Still in the same universe, House of The Dragon places the laws of patriarchy in the order of succession at the heart of the plot of the series. Rhaenyra (Emma D’Arcy), the only daughter from the first marriage of King Viserys I (Paddy Considine) is made officially his successor, something his second wife, Alicent Hightower (Olivia Cooke) does not agree with, encouraged by her ambitious father, Otto (Rhys Ifans), and we end the first part of the story with Alicent’s son by Viserys, Aegon (Tom Glynn-Carney) as King of Westeros, just because he’s a man. He and Rhaenyra go into a battle for Power so bloody that it nearly decimates the family.


So far, everything seems fine, right? Just a story of politics and wars, but the women’s battle is always on the losing side. Cersei is ambitious and unscrupulous, Sansa is deceitful and manipulative, Daenerys is bloodthirsty mad, Alicent is spiteful and manipulated, Rhaenyra is careless and insecure, and Shiv is vengeful and callous. We will easily bump into these simplifications, including me. The plots lead to this trap that only reinforces the negativity of a female figure capable of being a leader and recognized for her abilities to lead a company or a kingdom. No character has yet won without sacrificing either her femininity, her love, her family, or her soul. Heroines like Wonder Woman have seen their partners killed “for the greater good” where only she ends up paying the price of loneliness.
I am angry with Shiv because I was torturously driven to question her more by choosing one of the two sides that betrayed her, selecting the one that apparently works her best but destroys her brother. And it would be great until it was her decision, but that is not necessarily, for reasons of dramatic storytelling, she had to look like an insecure woman who changes her mind at the last minute, crying and suffering. It brought humanity to her, no doubt. Does it make sense precisely because this is the dynamic of the Roys? Clear. But it reinforces the figure of female victory over dubiousness, impulse, jealousy, and falsehood. Not cool.
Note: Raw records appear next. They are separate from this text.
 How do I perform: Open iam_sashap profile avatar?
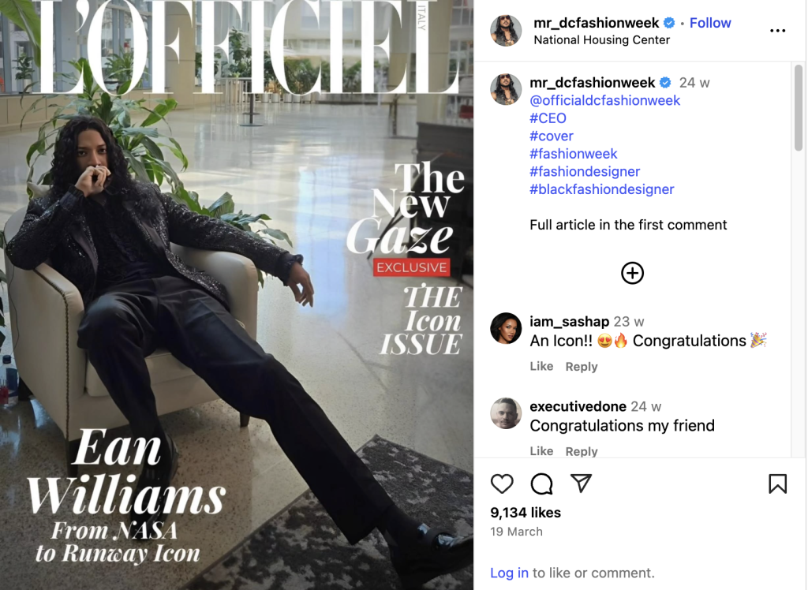(506, 328)
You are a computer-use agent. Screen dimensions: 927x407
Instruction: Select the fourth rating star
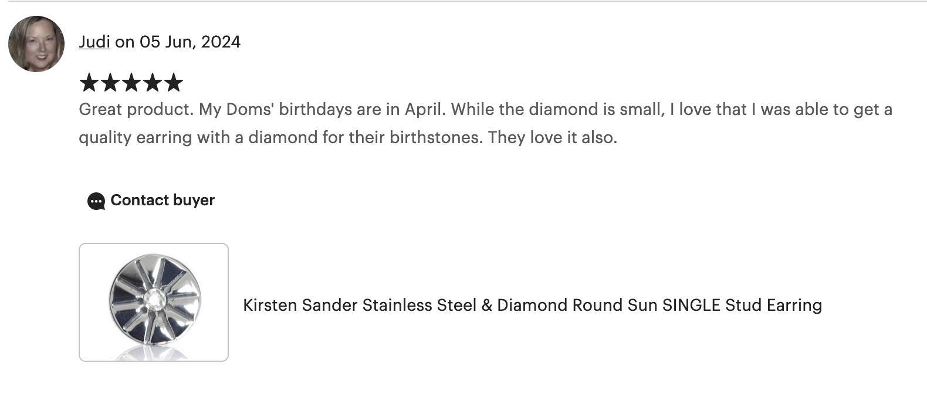point(152,83)
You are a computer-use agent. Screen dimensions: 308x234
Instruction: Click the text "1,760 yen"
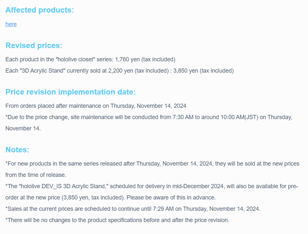(127, 59)
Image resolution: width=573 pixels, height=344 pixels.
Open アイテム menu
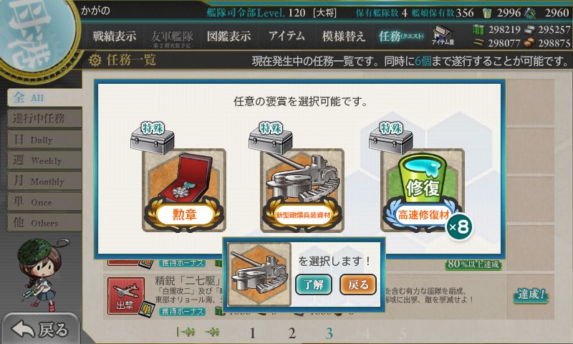287,36
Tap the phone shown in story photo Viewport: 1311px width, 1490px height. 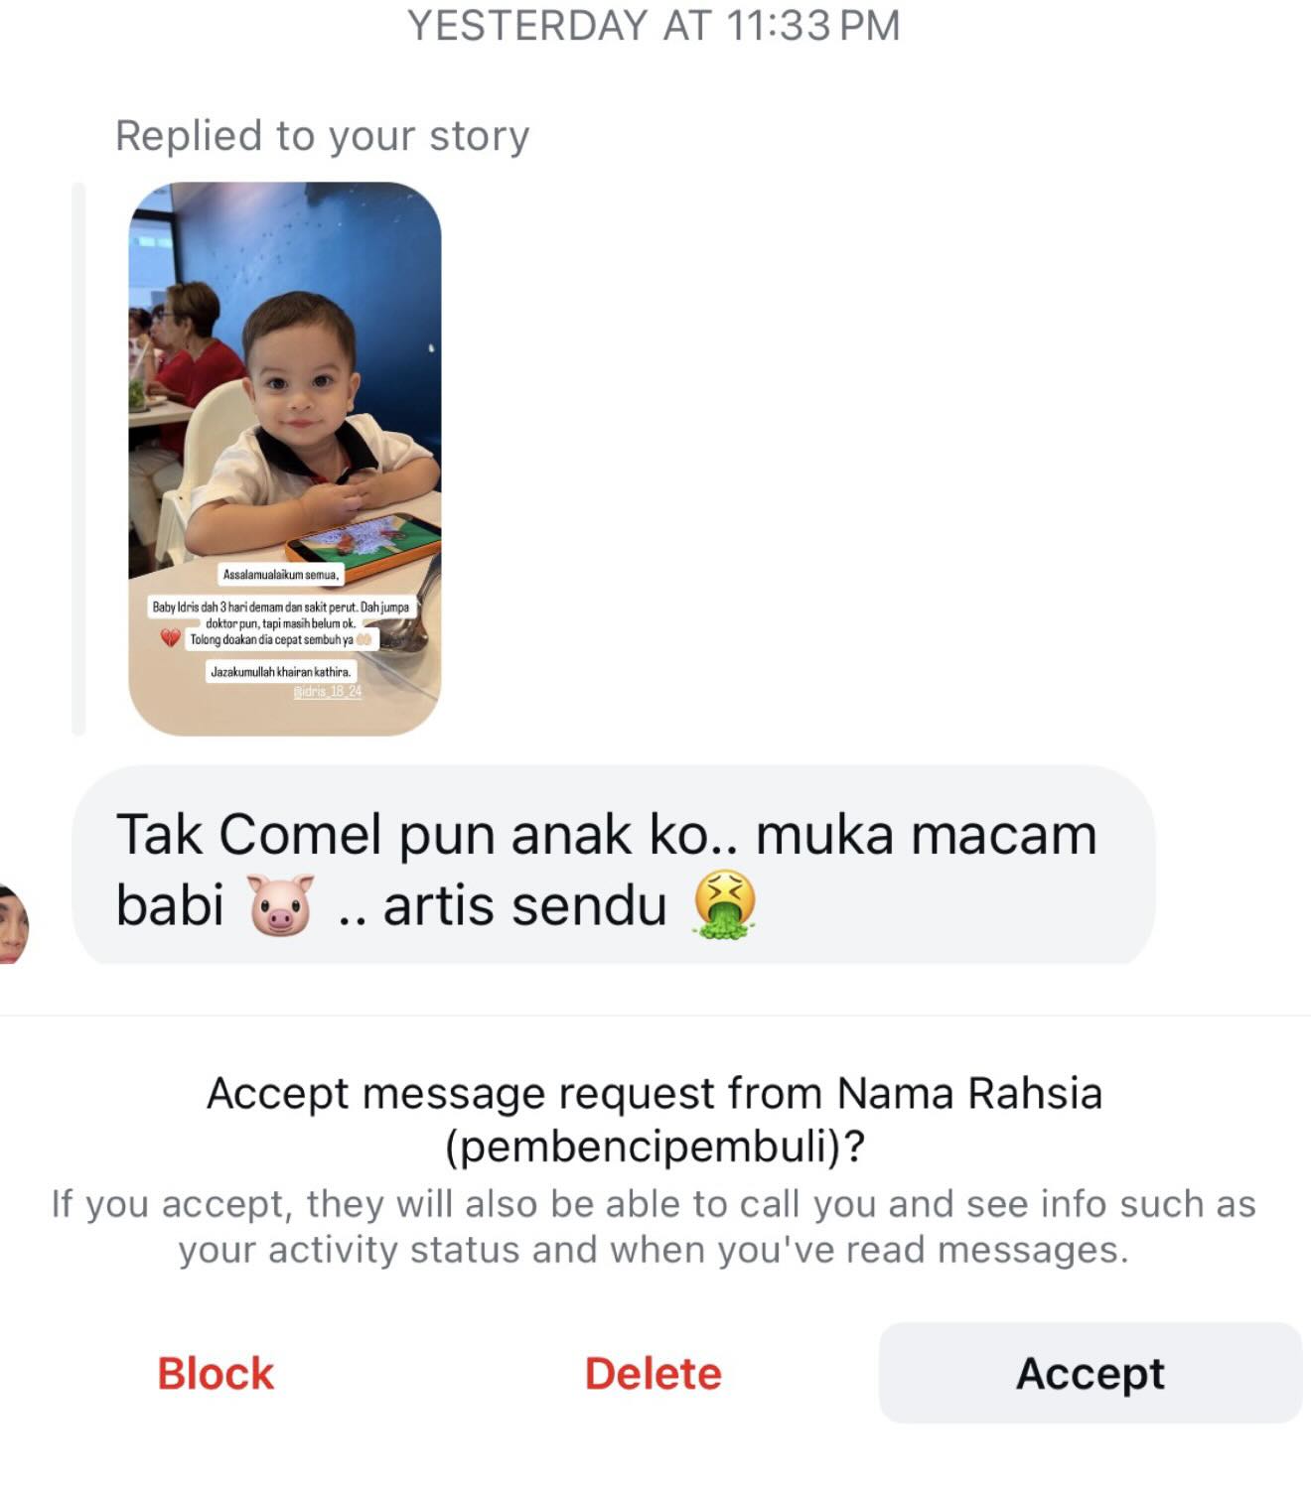click(x=364, y=545)
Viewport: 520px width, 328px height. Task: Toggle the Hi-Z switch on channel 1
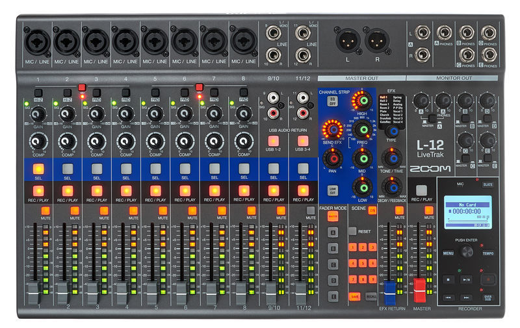coord(38,92)
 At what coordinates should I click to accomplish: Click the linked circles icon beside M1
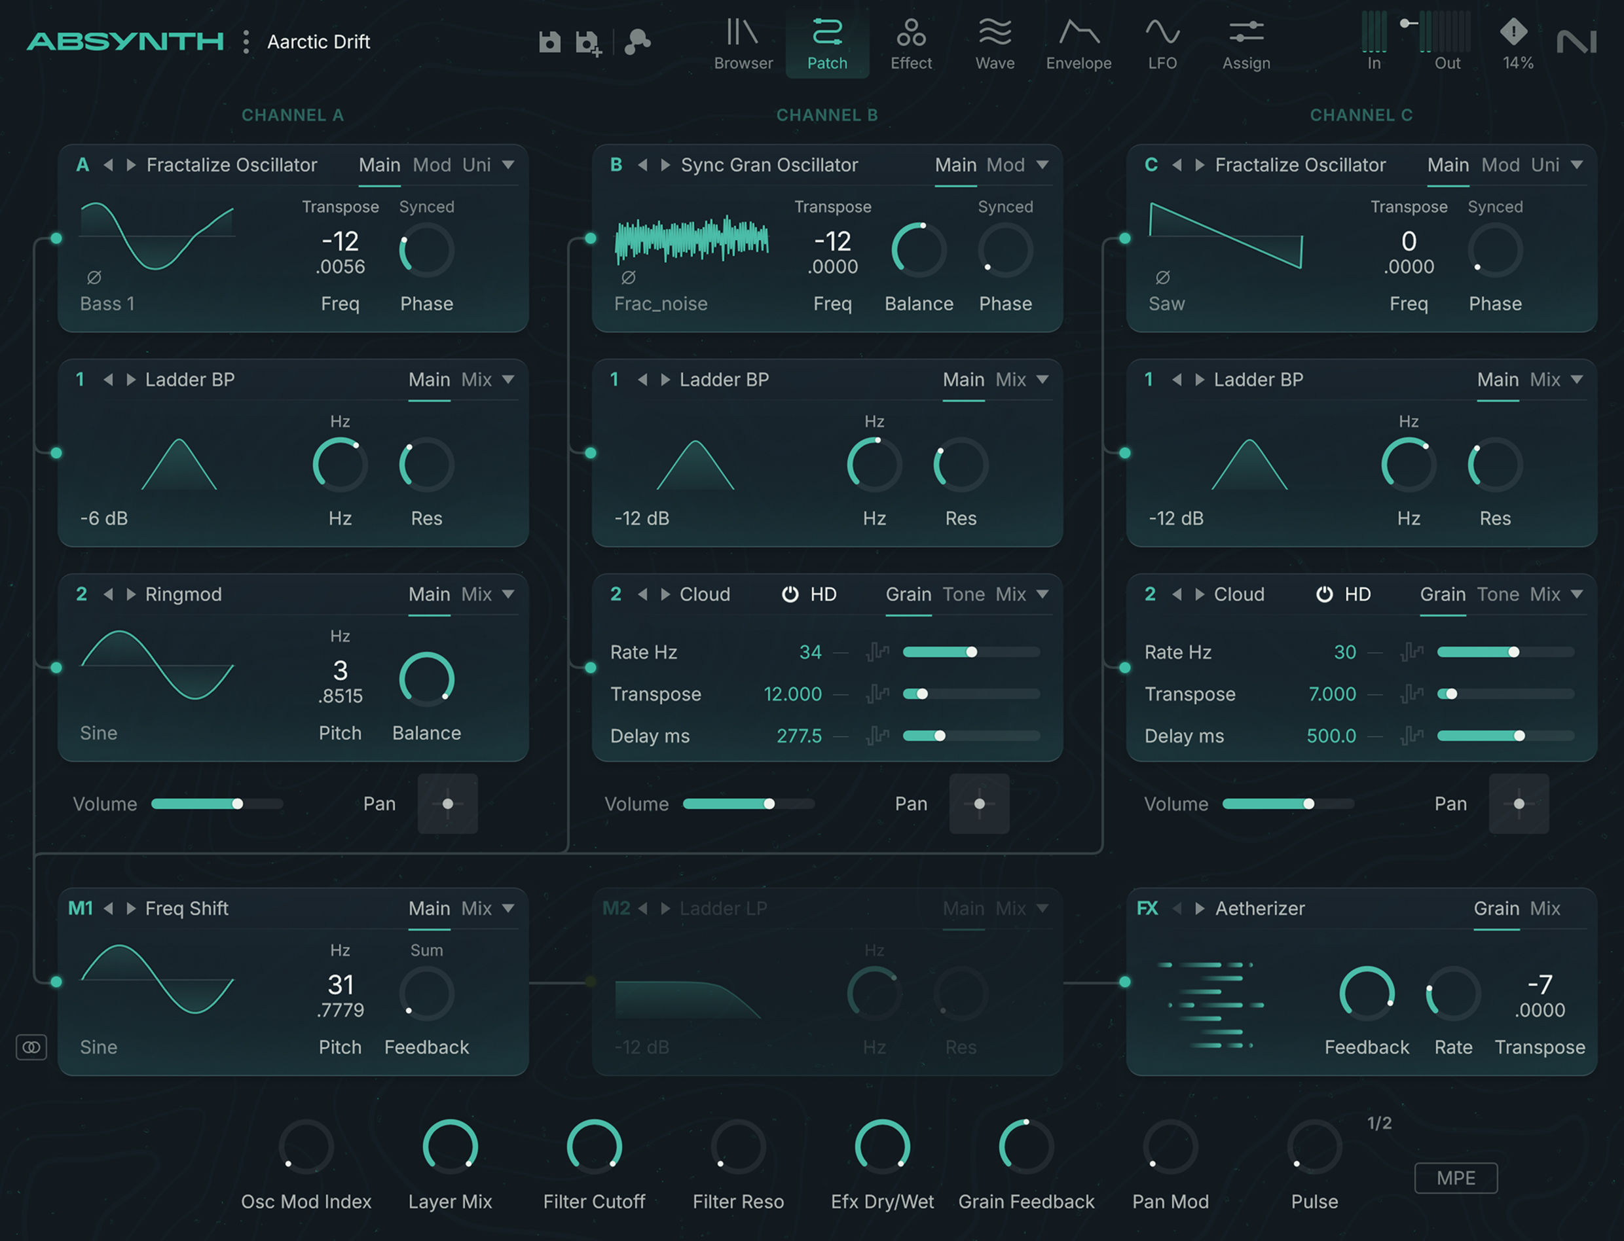pyautogui.click(x=32, y=1047)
The open ending of all, showing Tom in a position of power (fictional and temporary, until Lukas changes his mind) which she accepts with reservations, led to many theories that she already had a deal with him (I don’t agree) or that she submitted to be like her mother was (I also disagree) or, who is just setting her back later (possibly). A friend assessed that she chose to leave her father’s archaic and toxic administration behind, opting for something new in the technological world, despite being betrayed by both. I don’t see it that way, after all, Lukas morally and sexually harasses his team, in addition to lying about numbers and being possibly broke. Shiv’s choice turned out to be even darker and more uncertain than having Kendall in power. Again, Shiv has always been portrayed as fake, manipulative, hypocritical, spiteful, and ambitious making it very difficult to root for her. This doesn’t stop me from regretting once again seeing the perfect chance to have a woman turn the game with scruples and intelligence, just because it’s a man trying to portray the female soul.
Women are not so difficult to decipher if you stop putting them as something lesser. If the construction of Shiv, Sansa, Cersei, and Daenerys wasn’t highlighting the flaws common to men much more, I would have liked to have seen Shiv as “queen”. But it was another Crown lost in clichés and errors of the patriarchy. Will they still get it right one day?